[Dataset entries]
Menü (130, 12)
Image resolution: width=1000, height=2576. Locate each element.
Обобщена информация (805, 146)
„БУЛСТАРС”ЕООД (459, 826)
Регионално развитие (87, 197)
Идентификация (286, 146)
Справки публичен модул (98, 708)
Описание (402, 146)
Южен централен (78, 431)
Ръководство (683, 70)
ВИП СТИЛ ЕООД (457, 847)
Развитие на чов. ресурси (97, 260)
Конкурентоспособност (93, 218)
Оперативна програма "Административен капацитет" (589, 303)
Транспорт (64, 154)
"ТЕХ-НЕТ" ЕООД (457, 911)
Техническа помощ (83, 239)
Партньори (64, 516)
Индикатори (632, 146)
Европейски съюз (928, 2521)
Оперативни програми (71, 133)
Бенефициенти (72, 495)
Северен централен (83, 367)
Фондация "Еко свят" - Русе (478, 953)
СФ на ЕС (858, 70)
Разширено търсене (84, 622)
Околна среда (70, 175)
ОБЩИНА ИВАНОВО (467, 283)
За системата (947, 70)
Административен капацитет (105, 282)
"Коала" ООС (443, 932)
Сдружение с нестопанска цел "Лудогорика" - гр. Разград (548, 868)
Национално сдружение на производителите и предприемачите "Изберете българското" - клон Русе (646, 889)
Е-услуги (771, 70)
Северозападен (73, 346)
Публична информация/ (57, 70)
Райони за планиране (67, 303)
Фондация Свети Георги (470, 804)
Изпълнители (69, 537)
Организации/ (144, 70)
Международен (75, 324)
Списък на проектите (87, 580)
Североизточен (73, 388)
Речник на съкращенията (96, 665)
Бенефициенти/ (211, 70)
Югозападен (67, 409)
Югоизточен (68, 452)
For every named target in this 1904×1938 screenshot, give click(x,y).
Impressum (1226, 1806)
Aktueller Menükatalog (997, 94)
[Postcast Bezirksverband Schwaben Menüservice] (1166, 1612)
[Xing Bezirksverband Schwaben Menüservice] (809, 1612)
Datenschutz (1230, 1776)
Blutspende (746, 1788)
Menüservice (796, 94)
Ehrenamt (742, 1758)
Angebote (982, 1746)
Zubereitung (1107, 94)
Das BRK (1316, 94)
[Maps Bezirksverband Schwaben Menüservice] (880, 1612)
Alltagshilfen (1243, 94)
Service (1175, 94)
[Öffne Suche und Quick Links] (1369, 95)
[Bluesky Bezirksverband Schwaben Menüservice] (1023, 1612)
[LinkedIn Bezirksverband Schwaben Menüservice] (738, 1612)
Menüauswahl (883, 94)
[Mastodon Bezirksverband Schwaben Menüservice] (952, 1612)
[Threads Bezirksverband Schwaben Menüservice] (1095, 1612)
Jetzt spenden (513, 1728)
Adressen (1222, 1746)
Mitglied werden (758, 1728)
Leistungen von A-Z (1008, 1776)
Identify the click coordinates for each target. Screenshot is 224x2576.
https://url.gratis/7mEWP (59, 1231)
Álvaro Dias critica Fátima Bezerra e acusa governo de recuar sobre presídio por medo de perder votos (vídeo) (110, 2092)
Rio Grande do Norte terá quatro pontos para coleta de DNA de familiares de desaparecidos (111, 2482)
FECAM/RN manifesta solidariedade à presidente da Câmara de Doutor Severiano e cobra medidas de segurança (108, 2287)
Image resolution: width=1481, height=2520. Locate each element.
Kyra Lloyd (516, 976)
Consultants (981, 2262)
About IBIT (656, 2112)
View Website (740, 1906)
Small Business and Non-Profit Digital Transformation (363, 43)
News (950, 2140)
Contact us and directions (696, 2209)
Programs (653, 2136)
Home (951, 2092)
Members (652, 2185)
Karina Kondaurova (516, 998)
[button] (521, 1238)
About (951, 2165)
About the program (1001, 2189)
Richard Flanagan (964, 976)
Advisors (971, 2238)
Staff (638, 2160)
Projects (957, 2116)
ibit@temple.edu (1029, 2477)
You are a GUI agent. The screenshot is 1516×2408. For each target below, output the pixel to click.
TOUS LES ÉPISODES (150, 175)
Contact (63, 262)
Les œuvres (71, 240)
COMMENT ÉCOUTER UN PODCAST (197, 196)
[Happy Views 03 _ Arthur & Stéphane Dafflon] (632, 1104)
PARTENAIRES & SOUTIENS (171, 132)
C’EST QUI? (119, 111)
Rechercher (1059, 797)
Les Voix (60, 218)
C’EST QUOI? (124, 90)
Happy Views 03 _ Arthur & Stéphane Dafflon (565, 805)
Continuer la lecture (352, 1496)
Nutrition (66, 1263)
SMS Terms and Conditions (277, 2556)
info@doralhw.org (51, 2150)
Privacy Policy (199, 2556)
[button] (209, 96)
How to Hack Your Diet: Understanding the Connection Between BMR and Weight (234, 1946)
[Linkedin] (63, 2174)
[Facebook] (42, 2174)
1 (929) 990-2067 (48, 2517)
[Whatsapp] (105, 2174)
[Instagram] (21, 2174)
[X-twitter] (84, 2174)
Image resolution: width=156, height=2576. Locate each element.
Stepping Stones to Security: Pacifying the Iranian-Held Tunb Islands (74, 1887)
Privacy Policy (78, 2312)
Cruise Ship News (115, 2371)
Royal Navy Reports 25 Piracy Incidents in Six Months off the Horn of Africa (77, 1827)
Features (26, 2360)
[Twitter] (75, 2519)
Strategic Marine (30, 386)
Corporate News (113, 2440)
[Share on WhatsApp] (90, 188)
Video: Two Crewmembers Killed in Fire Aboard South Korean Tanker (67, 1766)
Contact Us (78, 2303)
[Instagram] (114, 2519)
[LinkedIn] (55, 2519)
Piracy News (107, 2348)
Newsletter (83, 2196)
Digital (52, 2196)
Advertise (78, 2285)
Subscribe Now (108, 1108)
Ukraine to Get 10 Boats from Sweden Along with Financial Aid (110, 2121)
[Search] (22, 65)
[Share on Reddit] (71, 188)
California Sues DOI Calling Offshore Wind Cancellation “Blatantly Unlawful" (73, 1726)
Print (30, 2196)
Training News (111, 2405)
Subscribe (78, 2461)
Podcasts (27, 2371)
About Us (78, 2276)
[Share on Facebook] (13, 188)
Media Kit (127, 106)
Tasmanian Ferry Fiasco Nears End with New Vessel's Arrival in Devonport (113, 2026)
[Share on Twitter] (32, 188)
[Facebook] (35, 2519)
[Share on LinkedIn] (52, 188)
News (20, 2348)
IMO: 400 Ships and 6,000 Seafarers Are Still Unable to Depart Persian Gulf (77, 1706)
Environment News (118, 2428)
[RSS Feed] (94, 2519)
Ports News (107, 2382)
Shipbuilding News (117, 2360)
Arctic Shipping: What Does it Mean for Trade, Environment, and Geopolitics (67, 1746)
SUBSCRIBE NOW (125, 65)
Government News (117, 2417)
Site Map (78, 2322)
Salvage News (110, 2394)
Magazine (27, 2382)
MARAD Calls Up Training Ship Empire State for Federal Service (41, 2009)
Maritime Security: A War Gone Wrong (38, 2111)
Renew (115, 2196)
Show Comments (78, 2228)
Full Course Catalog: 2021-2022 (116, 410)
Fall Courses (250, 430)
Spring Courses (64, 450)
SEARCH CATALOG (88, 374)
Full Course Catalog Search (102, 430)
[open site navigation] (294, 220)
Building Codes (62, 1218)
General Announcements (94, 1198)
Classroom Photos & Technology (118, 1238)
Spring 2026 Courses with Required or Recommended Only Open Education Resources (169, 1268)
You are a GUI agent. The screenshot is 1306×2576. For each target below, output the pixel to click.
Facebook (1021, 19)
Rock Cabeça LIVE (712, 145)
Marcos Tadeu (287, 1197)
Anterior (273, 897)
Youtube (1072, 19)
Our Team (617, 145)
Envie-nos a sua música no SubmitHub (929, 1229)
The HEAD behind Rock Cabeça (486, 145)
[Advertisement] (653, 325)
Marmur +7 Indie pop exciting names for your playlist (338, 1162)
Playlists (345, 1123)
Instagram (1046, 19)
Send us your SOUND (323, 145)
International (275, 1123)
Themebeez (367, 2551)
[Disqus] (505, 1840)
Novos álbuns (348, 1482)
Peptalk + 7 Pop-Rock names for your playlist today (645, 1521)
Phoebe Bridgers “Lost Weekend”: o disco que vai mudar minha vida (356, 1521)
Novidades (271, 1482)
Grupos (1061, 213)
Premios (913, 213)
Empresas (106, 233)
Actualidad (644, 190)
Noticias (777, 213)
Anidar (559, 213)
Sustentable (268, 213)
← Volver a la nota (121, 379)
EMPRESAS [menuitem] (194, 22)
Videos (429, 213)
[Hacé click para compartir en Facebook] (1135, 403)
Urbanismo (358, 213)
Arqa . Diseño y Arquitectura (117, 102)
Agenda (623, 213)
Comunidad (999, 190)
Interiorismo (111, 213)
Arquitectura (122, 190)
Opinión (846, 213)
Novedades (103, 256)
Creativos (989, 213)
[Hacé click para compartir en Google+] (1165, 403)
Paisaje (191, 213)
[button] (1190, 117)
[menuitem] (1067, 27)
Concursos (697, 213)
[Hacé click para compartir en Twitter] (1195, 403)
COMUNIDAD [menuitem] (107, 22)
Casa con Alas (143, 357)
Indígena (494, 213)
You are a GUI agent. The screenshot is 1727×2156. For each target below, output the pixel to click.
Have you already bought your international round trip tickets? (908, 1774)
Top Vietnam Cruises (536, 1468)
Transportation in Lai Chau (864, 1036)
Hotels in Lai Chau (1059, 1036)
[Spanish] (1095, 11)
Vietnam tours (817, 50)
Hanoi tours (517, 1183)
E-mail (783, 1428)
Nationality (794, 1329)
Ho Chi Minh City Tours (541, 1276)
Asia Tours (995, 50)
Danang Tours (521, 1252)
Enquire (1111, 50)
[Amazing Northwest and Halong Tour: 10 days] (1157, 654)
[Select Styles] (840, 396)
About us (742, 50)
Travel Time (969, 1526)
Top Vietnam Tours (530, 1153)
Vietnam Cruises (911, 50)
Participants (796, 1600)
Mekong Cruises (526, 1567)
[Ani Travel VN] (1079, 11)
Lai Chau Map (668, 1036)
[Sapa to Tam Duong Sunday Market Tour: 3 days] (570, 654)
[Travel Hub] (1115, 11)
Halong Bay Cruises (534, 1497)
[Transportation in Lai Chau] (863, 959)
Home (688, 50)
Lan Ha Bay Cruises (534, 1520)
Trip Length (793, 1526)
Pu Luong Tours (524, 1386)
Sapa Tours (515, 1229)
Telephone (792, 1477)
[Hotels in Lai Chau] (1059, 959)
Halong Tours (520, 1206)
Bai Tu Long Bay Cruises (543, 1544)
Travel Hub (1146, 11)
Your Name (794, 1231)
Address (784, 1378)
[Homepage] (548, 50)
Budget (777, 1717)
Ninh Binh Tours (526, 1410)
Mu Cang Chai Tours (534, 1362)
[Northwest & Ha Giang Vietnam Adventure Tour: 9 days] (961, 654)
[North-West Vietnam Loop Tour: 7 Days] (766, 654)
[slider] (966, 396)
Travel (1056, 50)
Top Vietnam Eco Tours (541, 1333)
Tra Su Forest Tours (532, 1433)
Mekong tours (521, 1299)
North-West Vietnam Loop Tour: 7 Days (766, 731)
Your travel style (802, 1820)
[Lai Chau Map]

* _WORK REQUEST_: Write down exactly the span of lines above from the one containing "Публична информация/ (57, 70)" to the one containing "Service (1175, 94)", both ends included.

* _WRITTEN RESPONSE_:
Публична информация/ (57, 70)
Райони за планиране (67, 303)
Фондация Свети Георги (470, 804)
Изпълнители (69, 537)
Организации/ (144, 70)
Международен (75, 324)
Списък на проектите (87, 580)
Североизточен (73, 388)
Речник на съкращенията (96, 665)
Бенефициенти/ (211, 70)
Югозападен (67, 409)
Югоизточен (68, 452)
For every named target in this 1904×1938 screenshot, give click(x,y).
Impressum (1226, 1806)
Aktueller Menükatalog (997, 94)
[Postcast Bezirksverband Schwaben Menüservice] (1166, 1612)
[Xing Bezirksverband Schwaben Menüservice] (809, 1612)
Datenschutz (1230, 1776)
Blutspende (746, 1788)
Menüservice (796, 94)
Ehrenamt (742, 1758)
Angebote (982, 1746)
Zubereitung (1107, 94)
Das BRK (1316, 94)
[Maps Bezirksverband Schwaben Menüservice] (880, 1612)
Alltagshilfen (1243, 94)
Service (1175, 94)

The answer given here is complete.